In retrospect, it’s kind of strange that more bands haven’t jumped on the symphonic thrash bandwagon, following Metallica‘s dabbling, but the fact that it took Rage almost thirty years to work it out probably speaks to why. Now that they’ve worked it out though I, for one, welcome our symphonic thrash overlords and long for the day when their previous material finally clicks with me like this one has, or a new band comes along and takes the sound to the next level.**
*100 points to whoever can work out which Trivium songs “Mortal” and “Toxic Waves” are ripping off.
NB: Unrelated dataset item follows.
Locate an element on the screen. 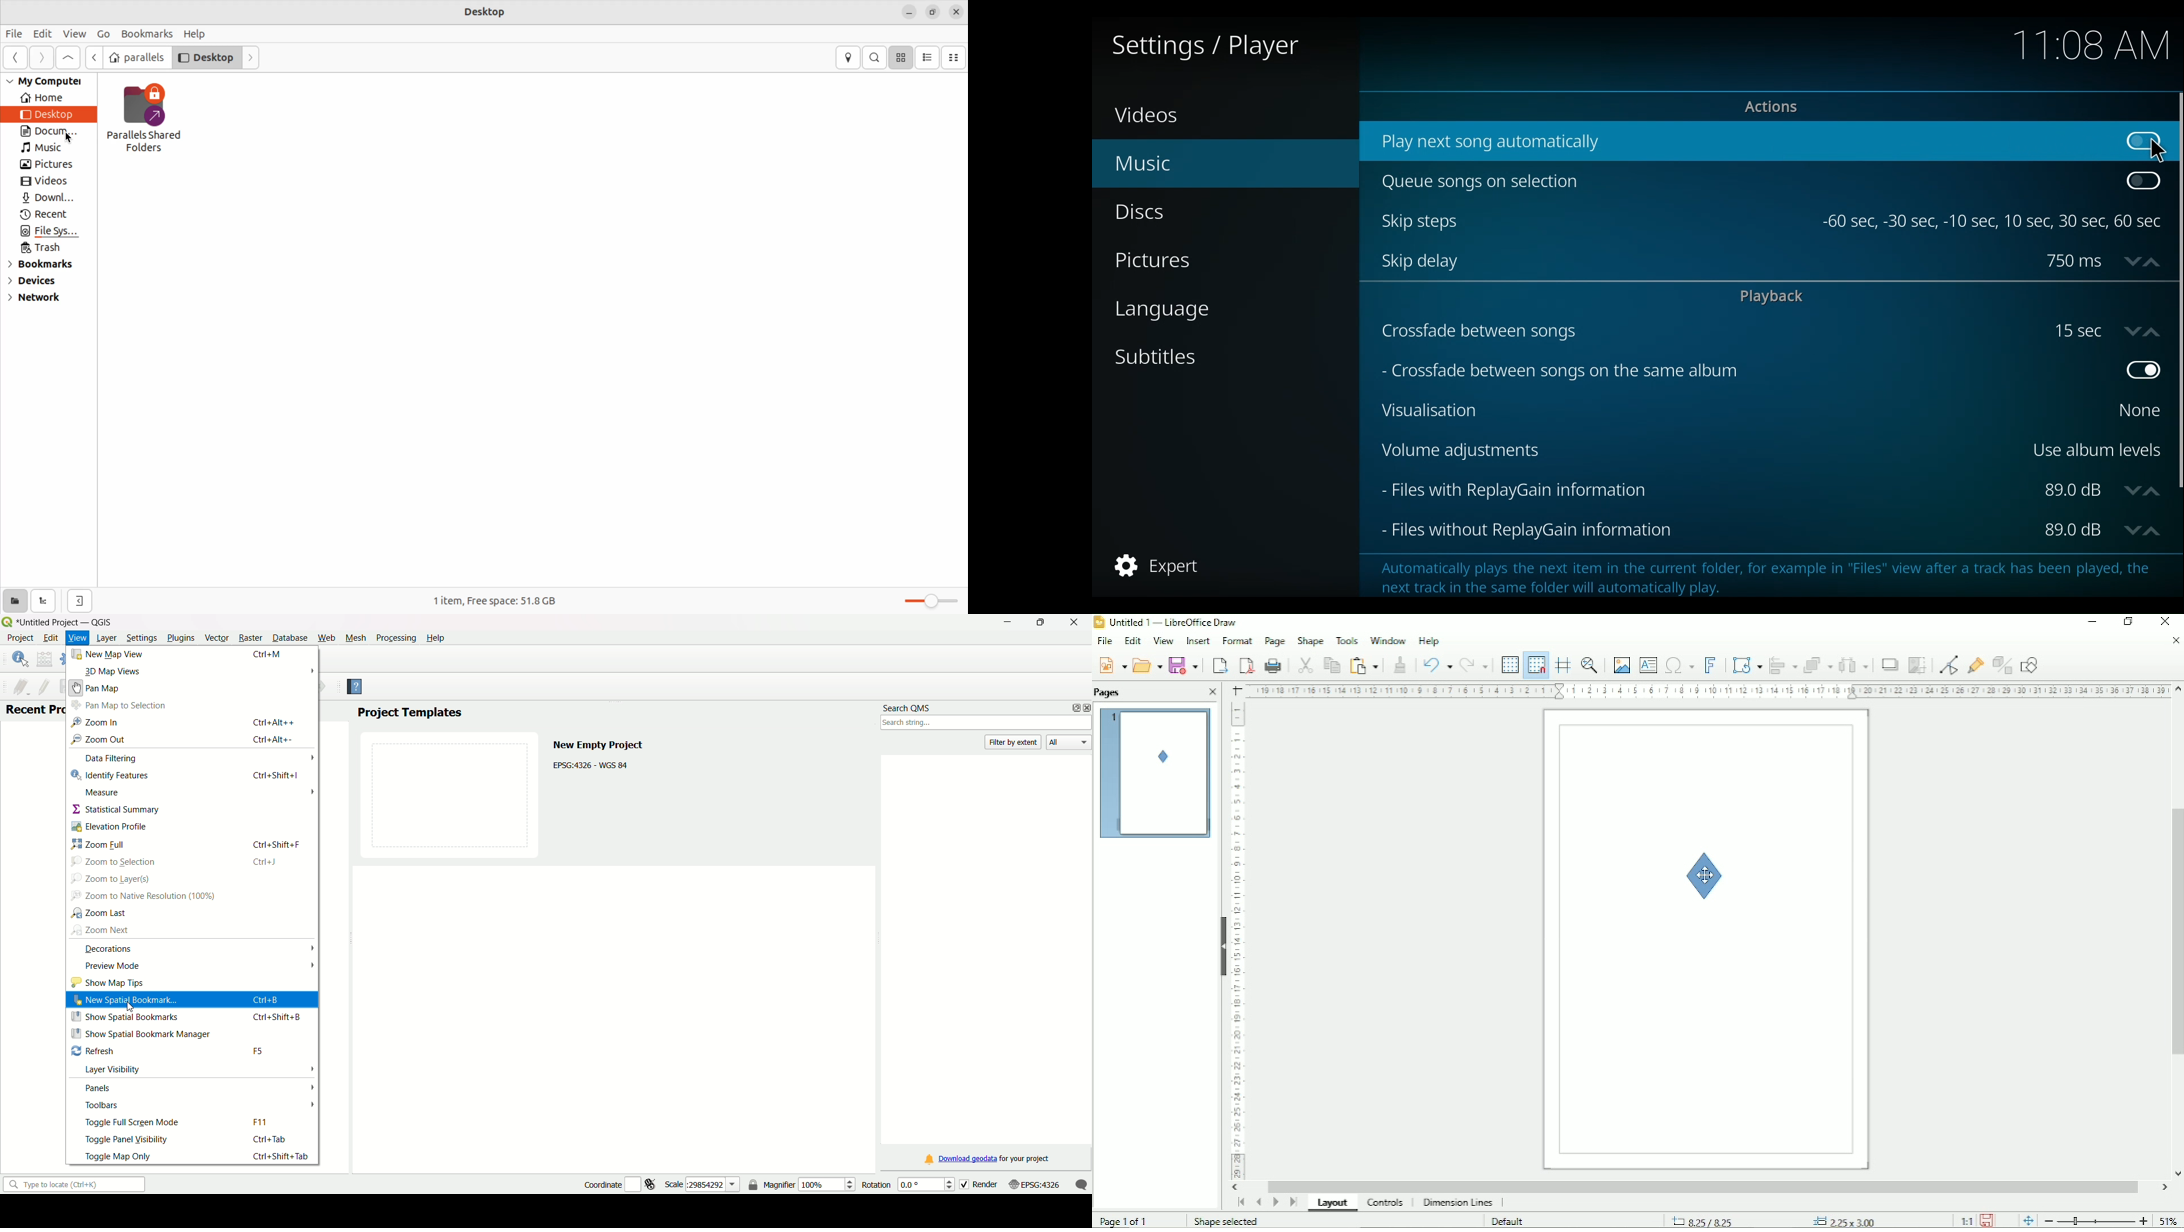 The image size is (2184, 1232). coordinate is located at coordinates (601, 1183).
**Ball’s in your court Trivium and Ihsahn.
Vorga – Beyond the Palest Star (Melodic Black Metal)
Putting these posts together exposes me to a lot of music I’d never seek out by personal choice. Mostly that’s a good thing, but every year there’s one genre that seems to be overs-saturated and ends up really getting on my nerves. In 2022 it was death-doom, last year it was post-black metal/blackgaze and this year it’s just straight-forward, unadulterated black metal, which accounts for around %10 of this week’s releases by the way,* even though there’s absolutely no reason anyone should be releasing a standard black metal album in 2024.
The world has enough basic black metal albums, and while I get the compulsion of musicians to create and continue to put out music inspired by the black metal bands of yore, there’s no reason to simply mimic the aesthetics of second wave black metal artists—mostly because they were/are all terrible, terrible people, but also because a lot of their appeal is wound up in the mystique of the time and their production only sounded like that because they didn’t have access to better equipment and to imitate it only proves how many of these “new” black metal artists are actually insubstantial posers, by pure definition.
If you’re going to make black metal in the twenty-first century then you’d better put some kind of twist on it, preferably a progressive and/or melodic one, which is exactly what Vorga do on Beyond the Palest Star, which is a huge step up from their already-promising previous material. They also sing about spaceships and shit, instead of being cooped up in their basements or whatever, which is cool.
*And that;s after I’ve weeded out everything with a “raw” or “lo-fi” tag associated with it!